** Given task **
Rewrite the data from the line containing "Image resolution: width=588" through the line containing "tap(162, 66)", swapping "magnifying glass" for "lens icon" and keeping everything else unchanged. Leave the pictures out of your answer.

── Data for this exercise

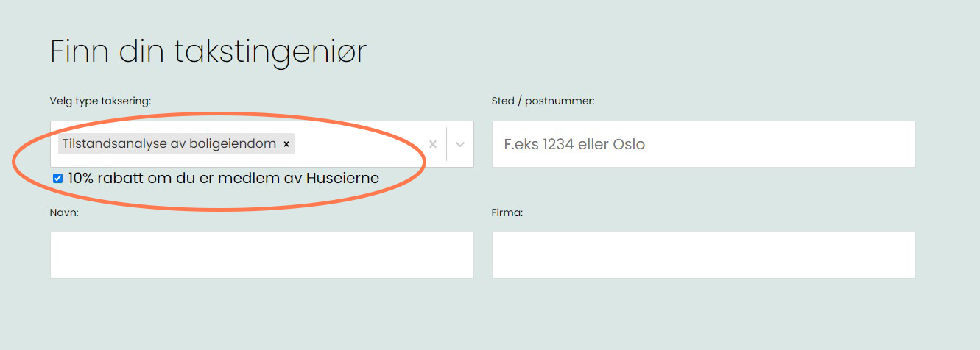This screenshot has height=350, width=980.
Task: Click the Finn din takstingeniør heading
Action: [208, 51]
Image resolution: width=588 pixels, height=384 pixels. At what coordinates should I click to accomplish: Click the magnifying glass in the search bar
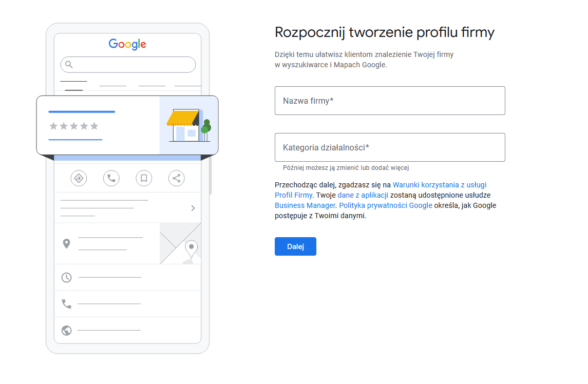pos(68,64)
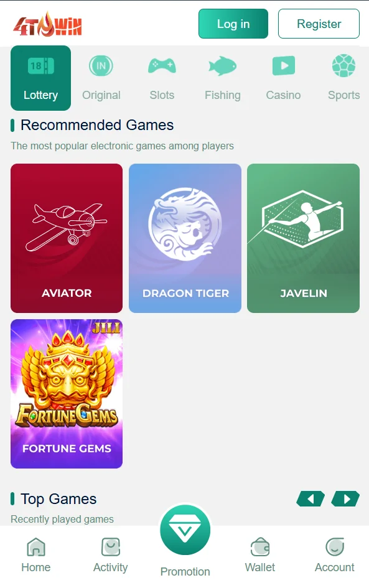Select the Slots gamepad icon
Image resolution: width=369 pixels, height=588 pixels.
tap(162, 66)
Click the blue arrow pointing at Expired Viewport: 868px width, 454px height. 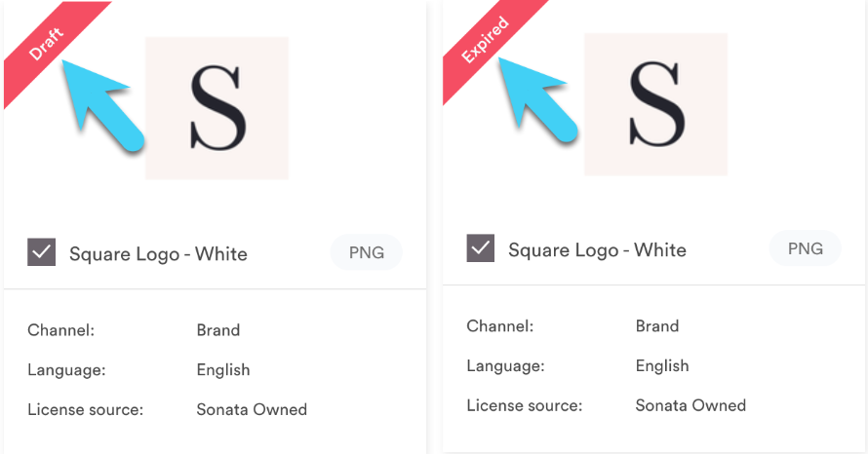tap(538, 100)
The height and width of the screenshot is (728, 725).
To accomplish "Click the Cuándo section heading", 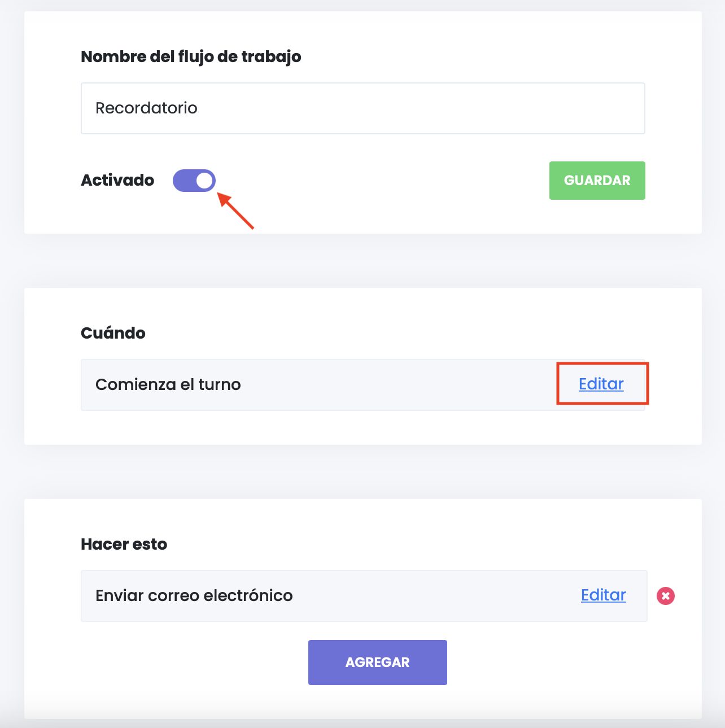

────

** Answer to this exercise **
Image resolution: width=588 pixels, height=384 pixels. At what coordinates should I click to accomplish: Click the lens icon in the search bar
pos(68,64)
Select the Slots gamepad icon
Image resolution: width=369 pixels, height=588 pixels.
tap(162, 66)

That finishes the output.